Most of the other characters are almost as eccentric (to use a kind word) as Maren, and they use and abuse Aslaug just as badly. At times, it seems that she is the only decent character left in the novel, and I can understand why that would turn some readers off. But the later sections of the book combine Aslaug’s knowledge of herbalism and Norse mythology with other religious and mystical concepts, such as that of virgin birth, which Maren believed happened when she got pregnant with Aslaug. That air of mysticism added a whole new layer to a story that was already quite enthralling, especially as such ideas—virgin births and prophets and Messiahs—are accepted, then challenged, then accepted again by one character and then another.
I feel the need to say it again: especially if you are Christian and are easily offended by your beliefs being challenged, this book may not be for you. I already knew that the Jesus story is not unique, but it might be uncomfortable, even upsetting, for a pious young person to come across that idea for the first time in a book like this.
This passage sums up the whole conflict nicely—that between Aslaug and the rest of the characters, and between conflicting religious and mythological ideas:
I never believed I was this—the divine on earth—yet I wanted to be something. Someone. And Sanne’s theory of me gave me this: a theory of me. Without a theory of my past, my source, I seemed a nameless weed. But I’ve thought back again and again to Rune’s words on that blueberry day so long ago. “Your context may become your prison.” And I’ve wondered of the difference between a flower and a flowering weed. And I’ve wondered of a plucked plant submerged in water, which grows roots anew.
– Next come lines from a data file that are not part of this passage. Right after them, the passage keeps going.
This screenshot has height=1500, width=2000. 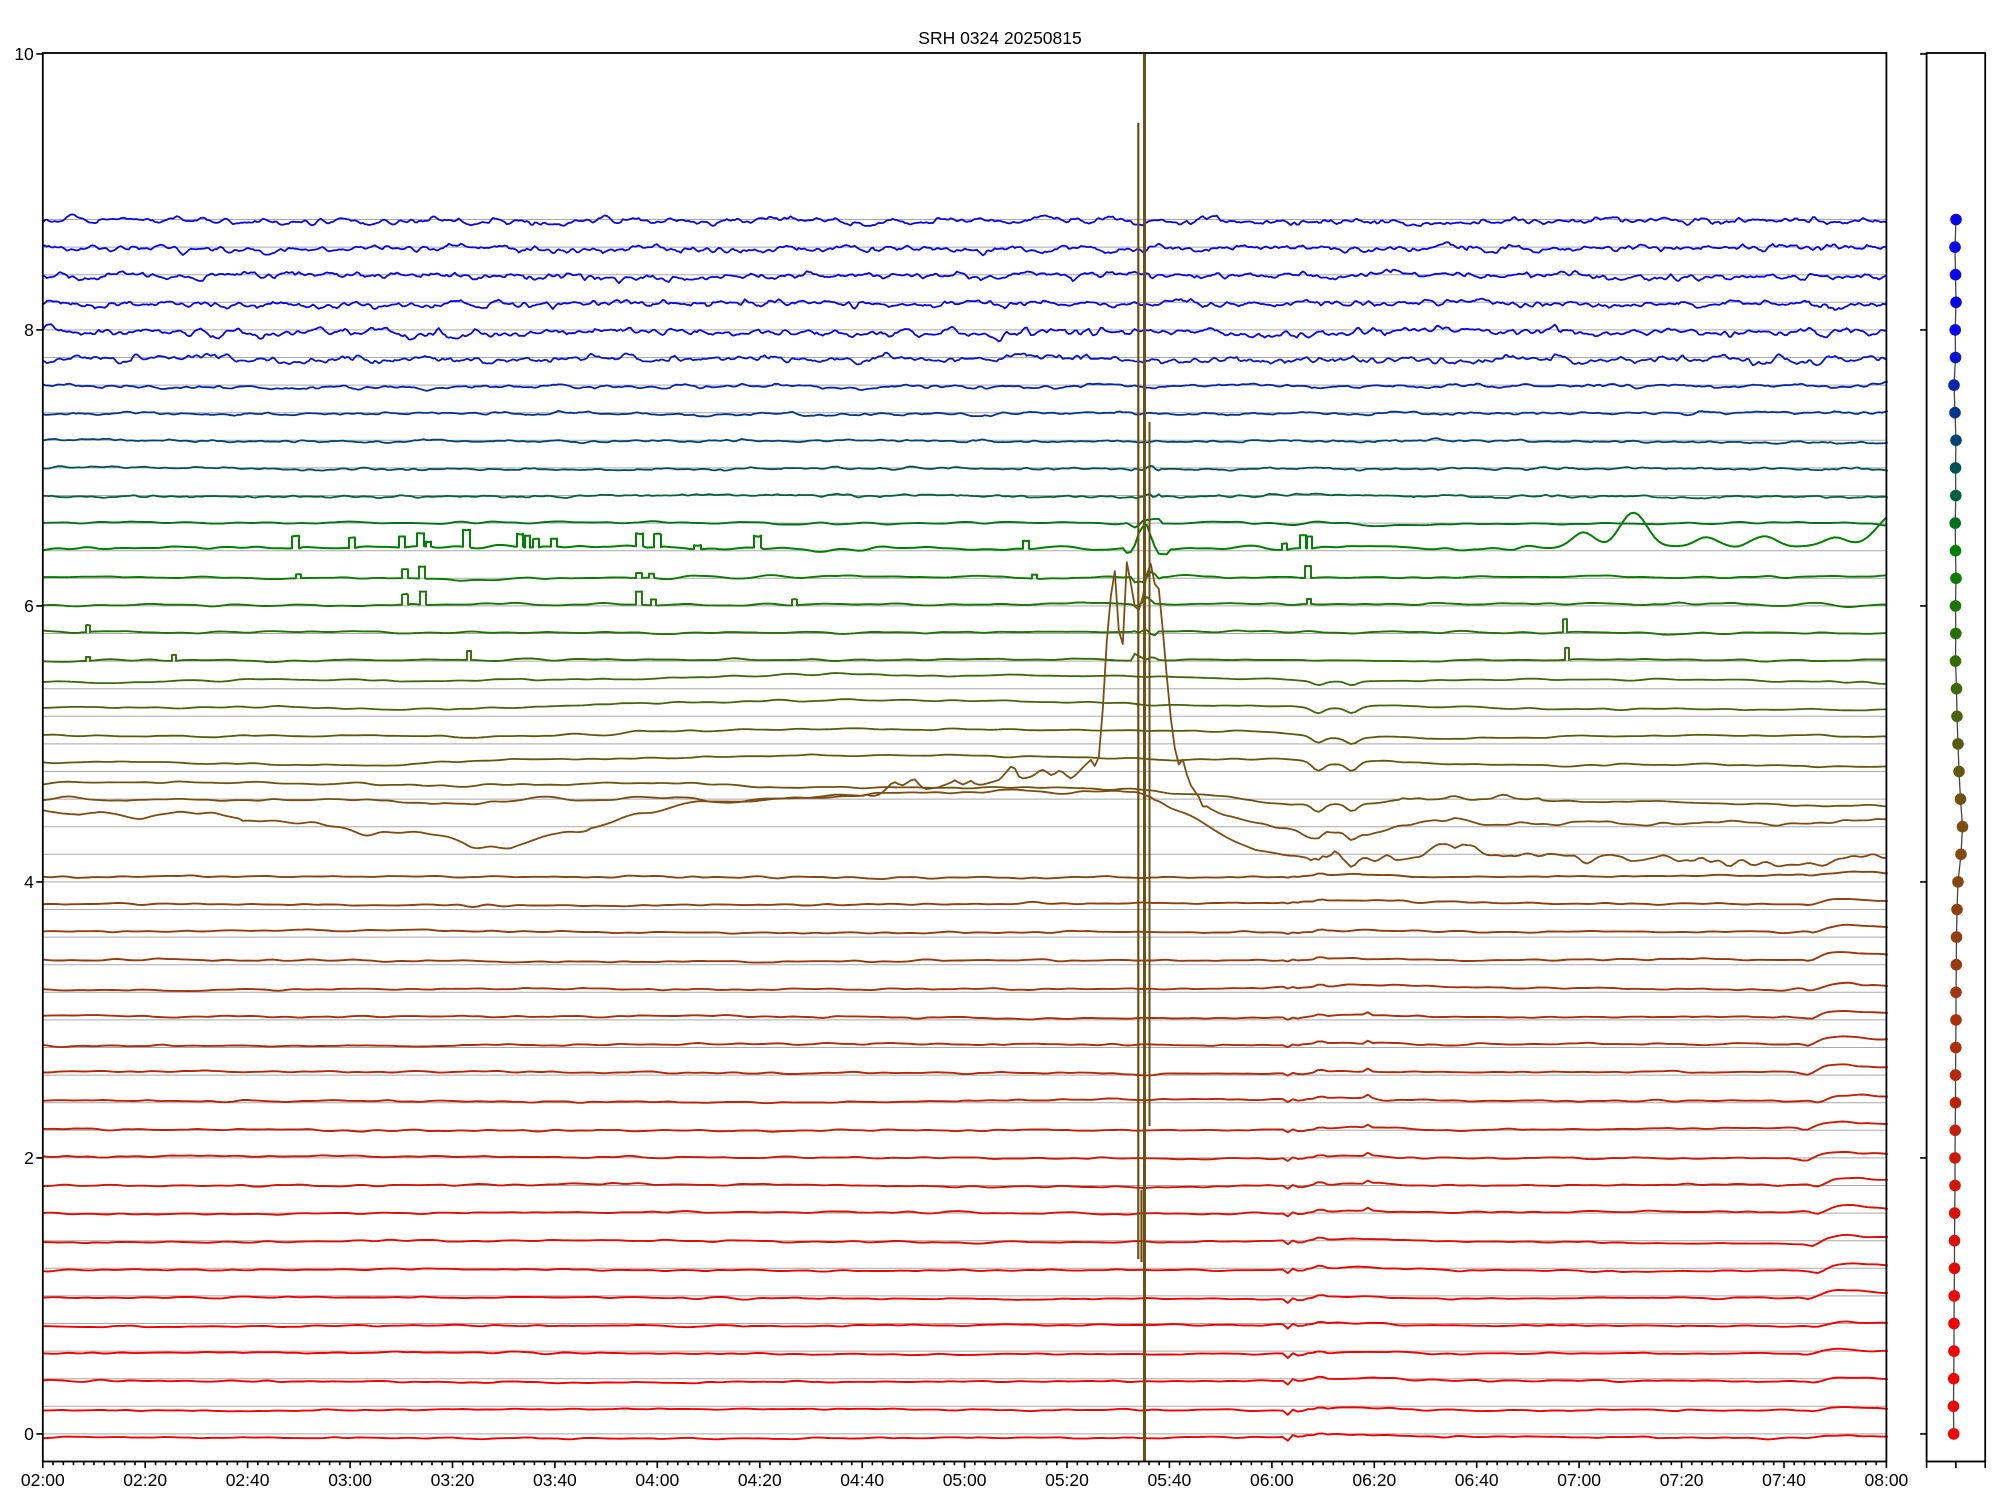 I want to click on svg-text: SRH 0324 20250815, so click(x=1000, y=38). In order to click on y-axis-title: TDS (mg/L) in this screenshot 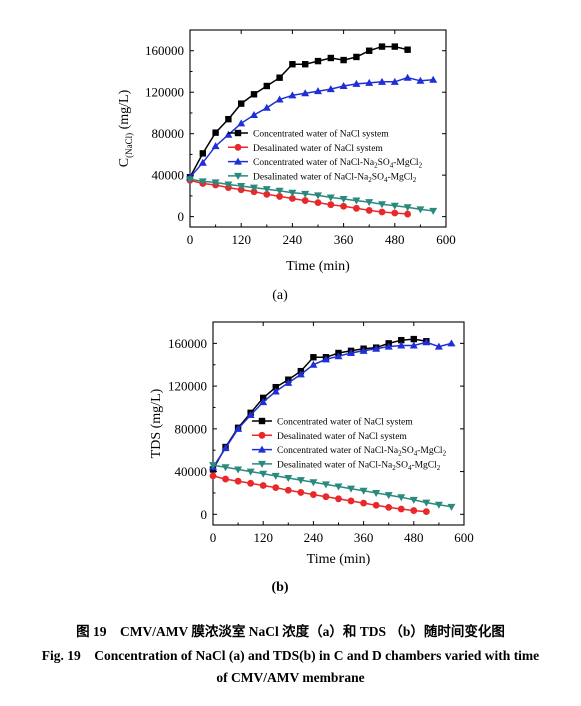, I will do `click(156, 423)`.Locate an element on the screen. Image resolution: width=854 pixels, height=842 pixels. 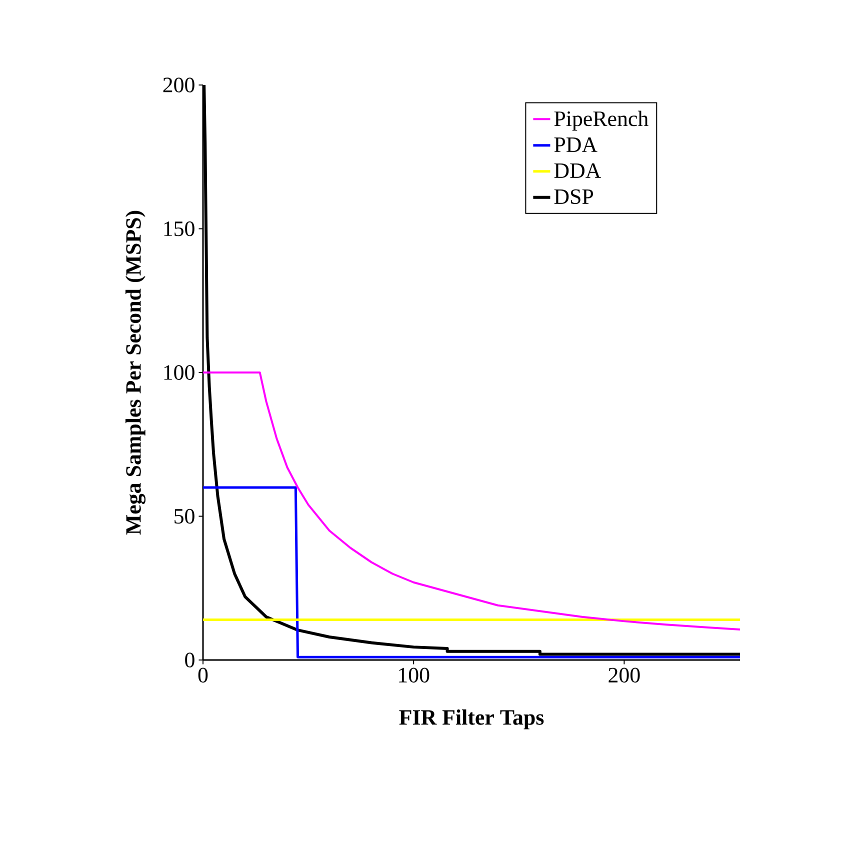
y-tick-label: 200 is located at coordinates (178, 85).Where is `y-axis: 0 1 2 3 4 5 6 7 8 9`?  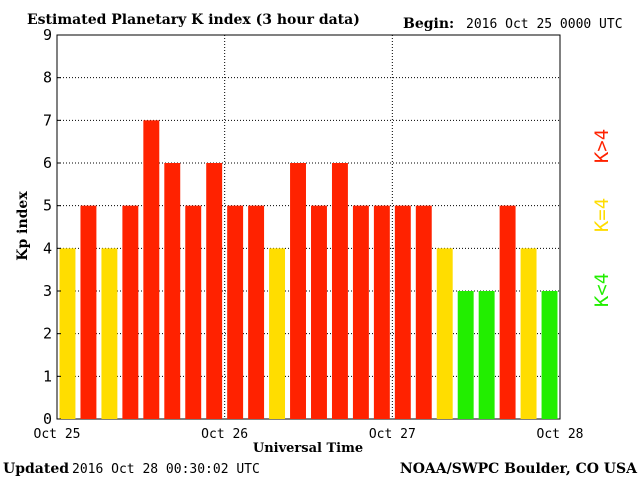 y-axis: 0 1 2 3 4 5 6 7 8 9 is located at coordinates (52, 227).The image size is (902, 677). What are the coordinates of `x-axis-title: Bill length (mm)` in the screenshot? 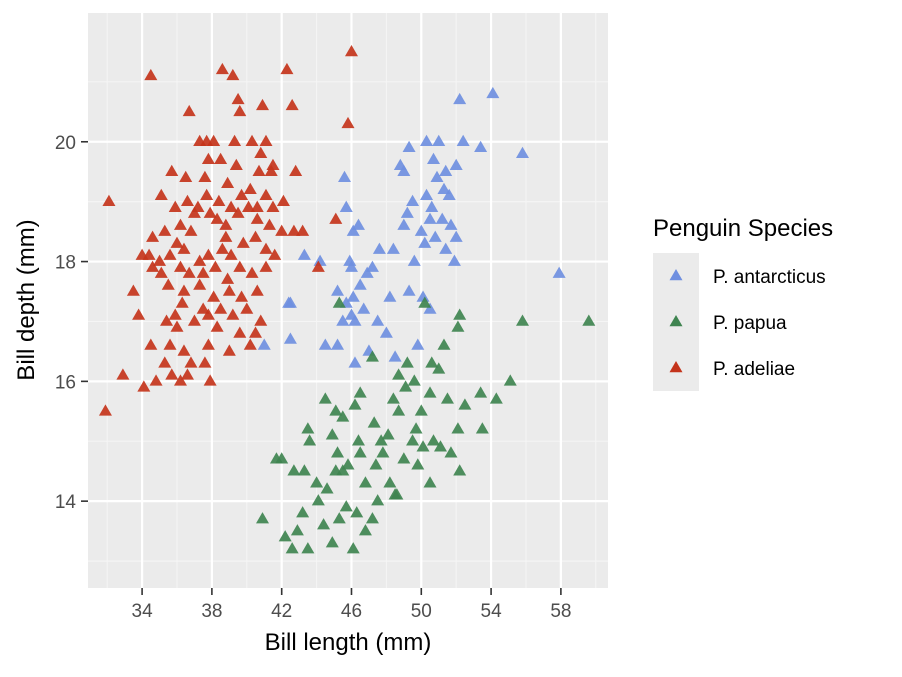 It's located at (348, 642).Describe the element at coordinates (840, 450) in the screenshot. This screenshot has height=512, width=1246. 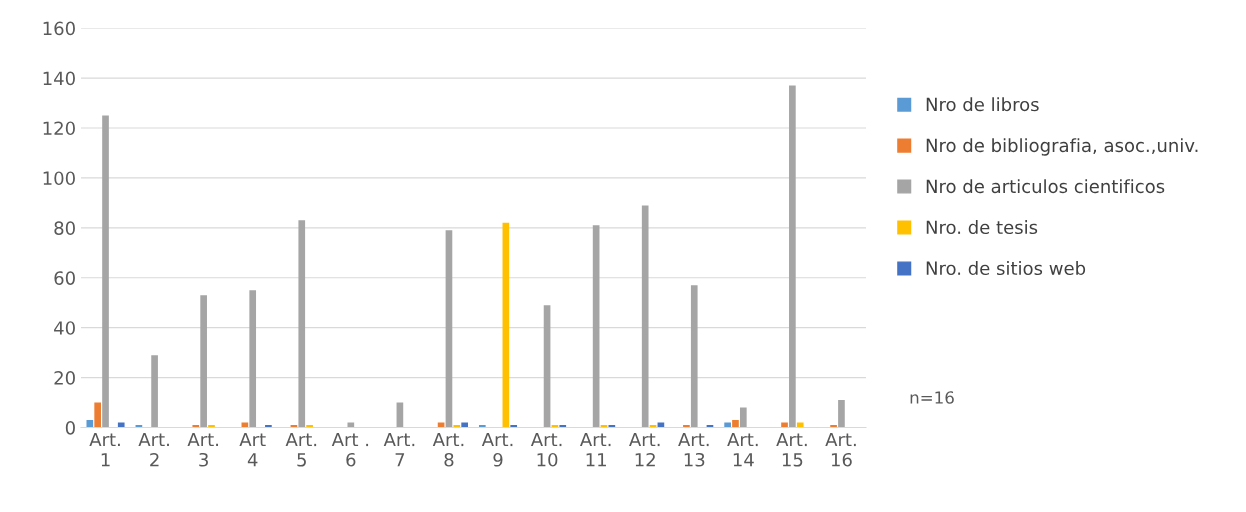
I see `x-tick-label: Art. 16` at that location.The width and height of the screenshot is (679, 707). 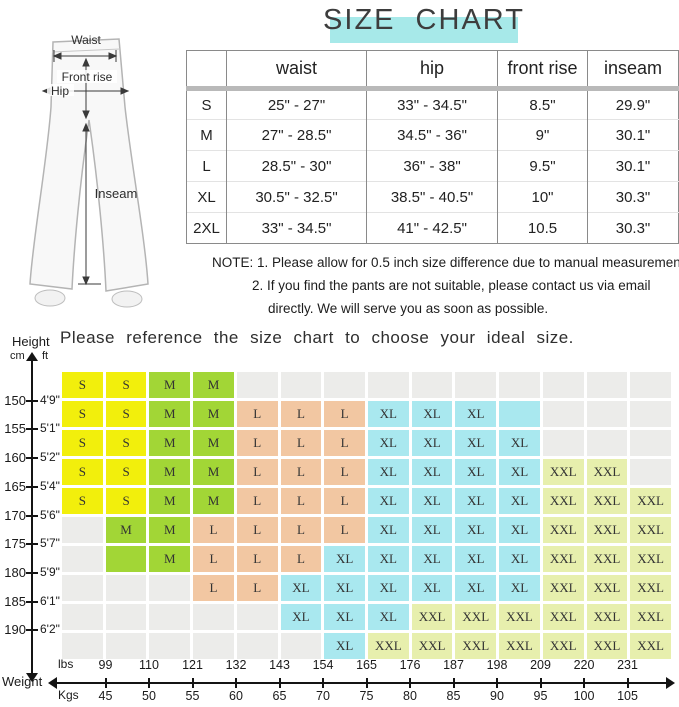 What do you see at coordinates (68, 695) in the screenshot?
I see `kgs-unit-label: Kgs` at bounding box center [68, 695].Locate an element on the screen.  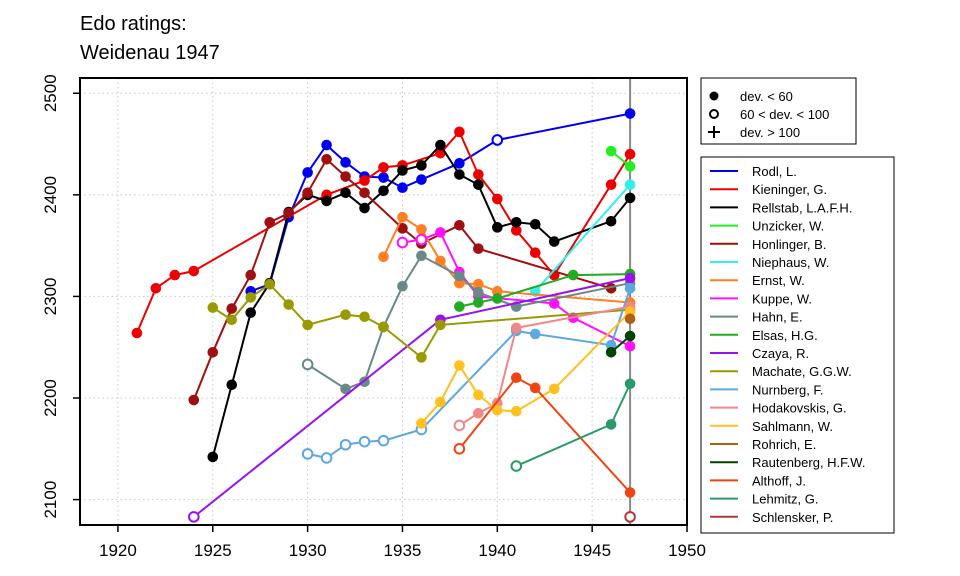
series-rautenberg-h-f-w is located at coordinates (620, 344). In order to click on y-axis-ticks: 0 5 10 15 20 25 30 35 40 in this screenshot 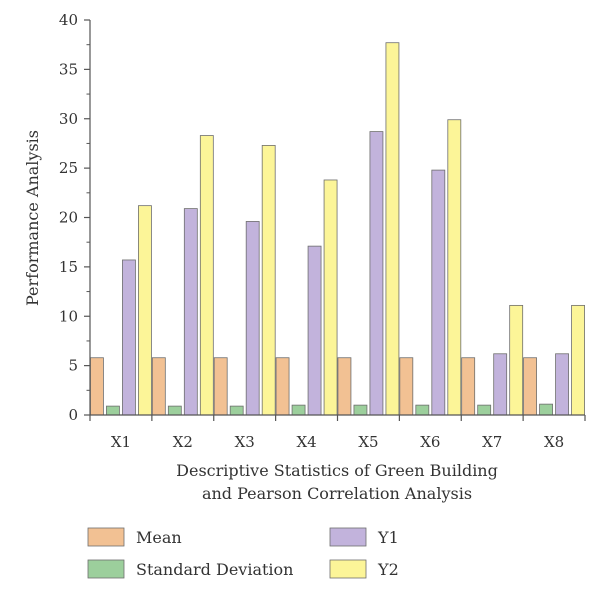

Can living, changing, growing things ever really be defined as one thing or another? Am I or Sanne or Rune or the preacher one thing or another? I know Mother’s mind imprisoned me even as it freed me, that it was never one thing or another. And I know I miss Mother’s mind—that I long for those roots that both confine and unleash. (274-5).
There are also a few allusions to and a connection to The Scarlet Letter, one of the books Maren tries to keep Aslaug from reading. Aslaug thinks of her mother as Hester Prynne, herself as Pearl, and her mysterious father as Reverend Dimmesdale—all small touches I enjoyed, since The Scarlet Letter is one of my favorite novels.
Madapple, as a whole, is indeed what its blurb declares it to be: “addictive, thought-provoking, and shocking.” It is also beautifully and lyrically written. It’s almost impossible to believe this is a debut novel. There is something ethereal and haunting about Aslaug’s voice. The whole book fascinated me, but Aslaug in particular: I was cheering for her, and I was sad to see her go when the book came to an end.
If you do pick this novel up, be sure to toss all your preconceived notions out the window first. Try not to judge while you read. There are “problematic” things here, but simply open your mind, and remember: it’s heavy, but it’s fiction. You’ll enjoy it much more that way.